On Tue, 5 May 2020 07:53:39 -0700 Eric Dumazet edumazet@google.com wrote:
On Tue, May 5, 2020 at 4:54 AM SeongJae Park sjpark@amazon.com wrote:
CC-ing stable@vger.kernel.org and adding some more explanations.
On Tue, 5 May 2020 10:10:33 +0200 SeongJae Park sjpark@amazon.com wrote:
From: SeongJae Park sjpark@amazon.de
The commit 6d7855c54e1e ("sockfs: switch to ->free_inode()") made the deallocation of 'socket_alloc' to be done asynchronously using RCU, as same to 'sock.wq'. And the following commit 333f7909a857 ("coallocate socket_sq with socket itself") made those to have same life cycle.
The changes made the code much more simple, but also made 'socket_alloc' live longer than before. For the reason, user programs intensively repeating allocations and deallocations of sockets could cause memory pressure on recent kernels.
I found this problem on a production virtual machine utilizing 4GB memory while running lebench[1]. The 'poll big' test of lebench opens 1000 sockets, polls and closes those. This test is repeated 10,000 times. Therefore it should consume only 1000 'socket_alloc' objects at once. As size of socket_alloc is about 800 Bytes, it's only 800 KiB. However, on the recent kernels, it could consume up to 10,000,000 objects (about 8 GiB). On the test machine, I confirmed it consuming about 4GB of the system memory and results in OOM.
To be fair, I have not backported Al patches to Google production kernels, nor I have tried this benchmark.
Why do we have 10,000,000 objects around ? Could this be because of some RCU problem ?
Mainly because of a long RCU grace period, as you guess. I have no idea how the grace period became so long in this case.
As my test machine was a virtual machine instance, I guess RCU readers preemption[1] like problem might affected this.
[1] https://www.usenix.org/system/files/conference/atc17/atc17-prasad.pdf
Once Al patches reverted, do you have 10,000,000 sock_alloc around ?
Yes, both the old kernel that prior to Al's patches and the recent kernel reverting the Al's patches didn't reproduce the problem.
Thanks, SeongJae Park
Thanks.
To avoid the problem, this commit reverts the changes.

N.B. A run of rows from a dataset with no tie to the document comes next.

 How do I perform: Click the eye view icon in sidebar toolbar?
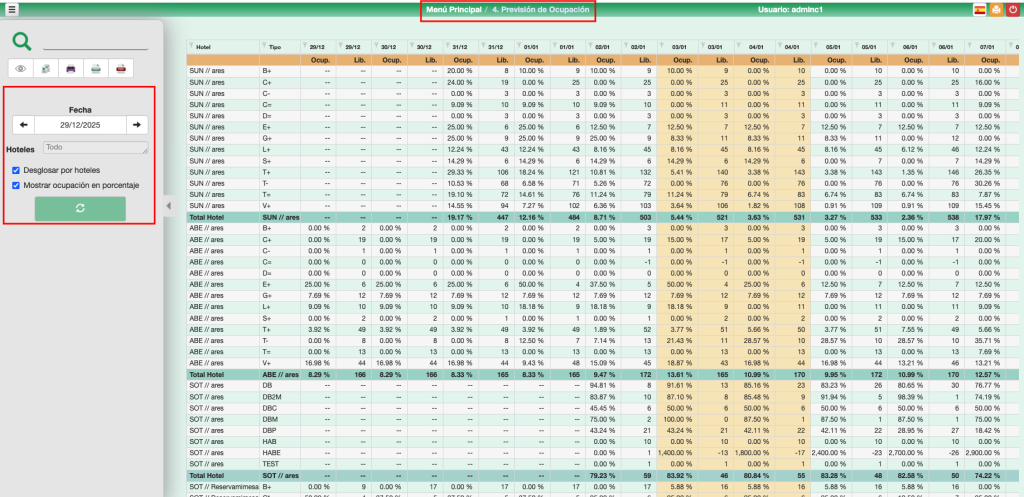(x=20, y=69)
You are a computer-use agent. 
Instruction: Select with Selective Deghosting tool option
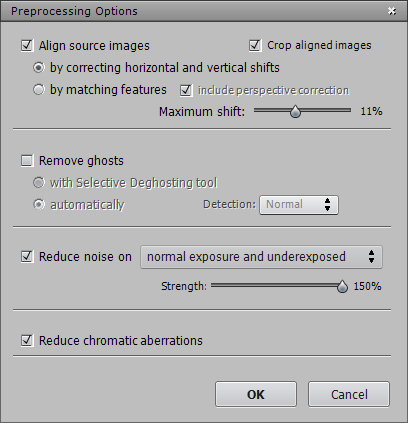[39, 183]

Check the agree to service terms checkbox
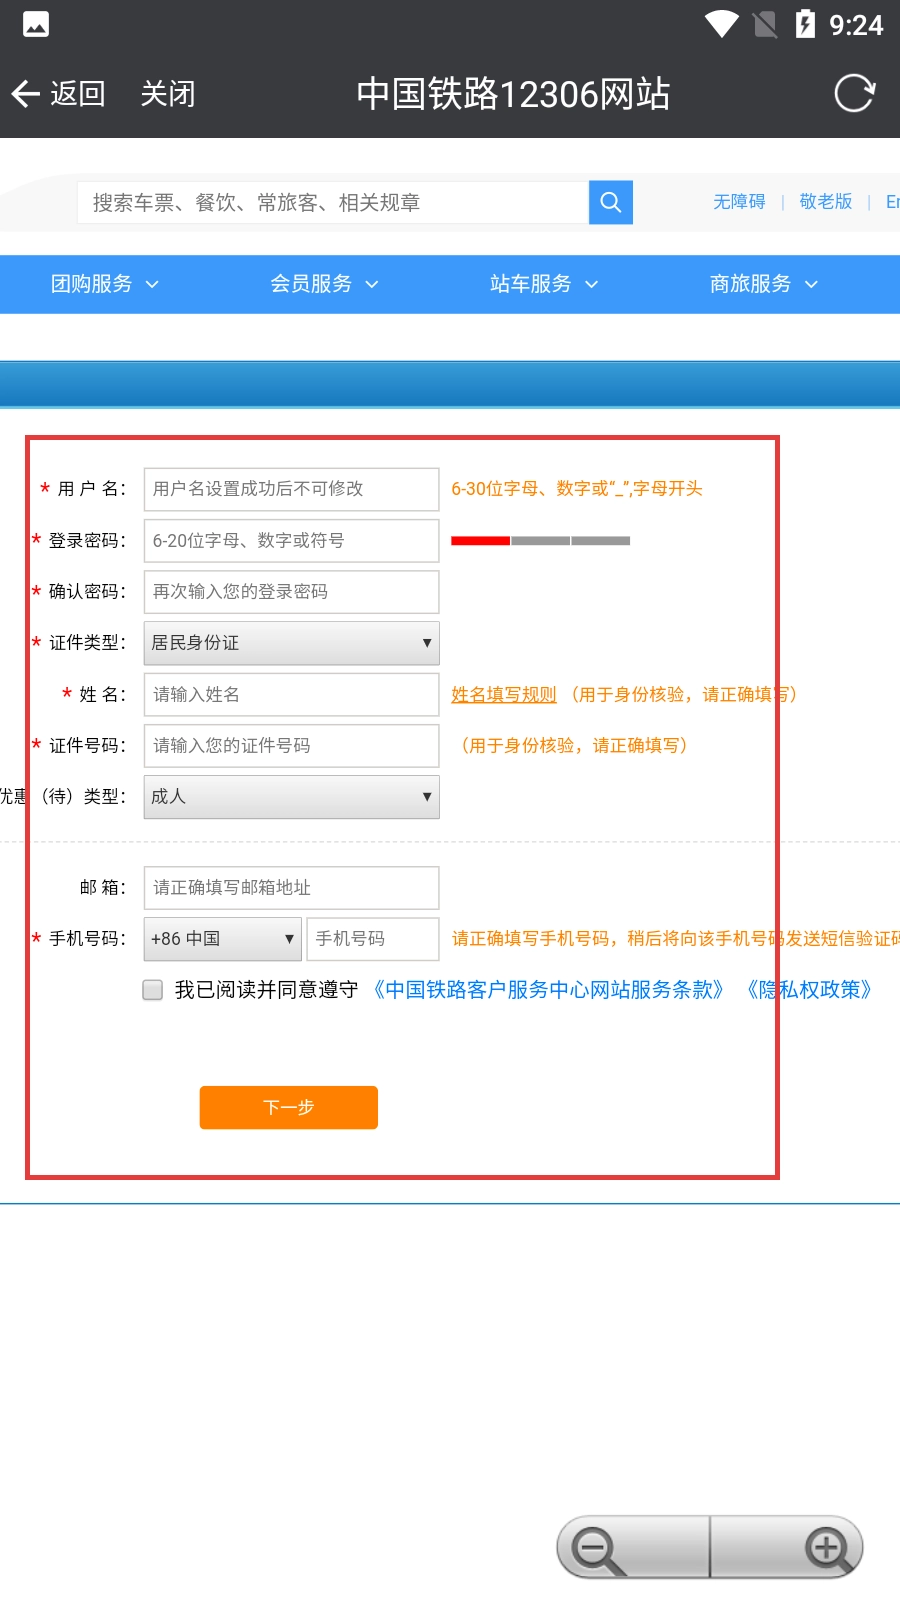(153, 990)
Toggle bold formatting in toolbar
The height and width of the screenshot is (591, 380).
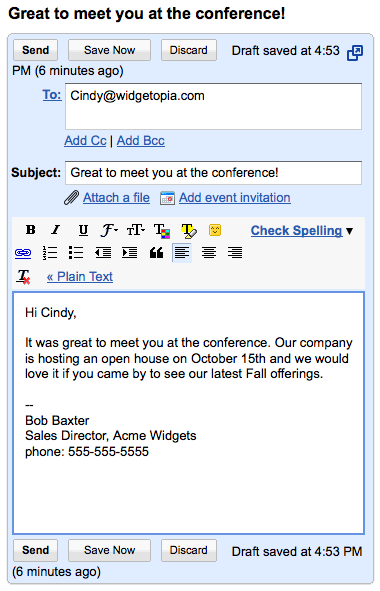click(31, 230)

I also tried to make fixup rather than reverts, but I couldn't easily find simple fixup. As the commits 6d7855c54e1e and 333f7909a857 were for code refactoring rather than performance optimization, I thought introducing complex fixup for this problem would make no sense. Meanwhile, the memory pressure regression could affect real machines. To this end, I decided to quickly revert the commits first and consider better refactoring later.
Thanks, SeongJae Park
SeongJae Park (2): Revert "coallocate socket_wq with socket itself" Revert "sockfs: switch to ->free_inode()"
drivers/net/tap.c | 5 +++-- drivers/net/tun.c | 8 +++++--- include/linux/if_tap.h | 1 + include/linux/net.h | 4 ++-- include/net/sock.h | 4 ++-- net/core/sock.c | 2 +- net/socket.c | 23 ++++++++++++++++------- 7 files changed, 30 insertions(+), 17 deletions(-)
-- 2.17.1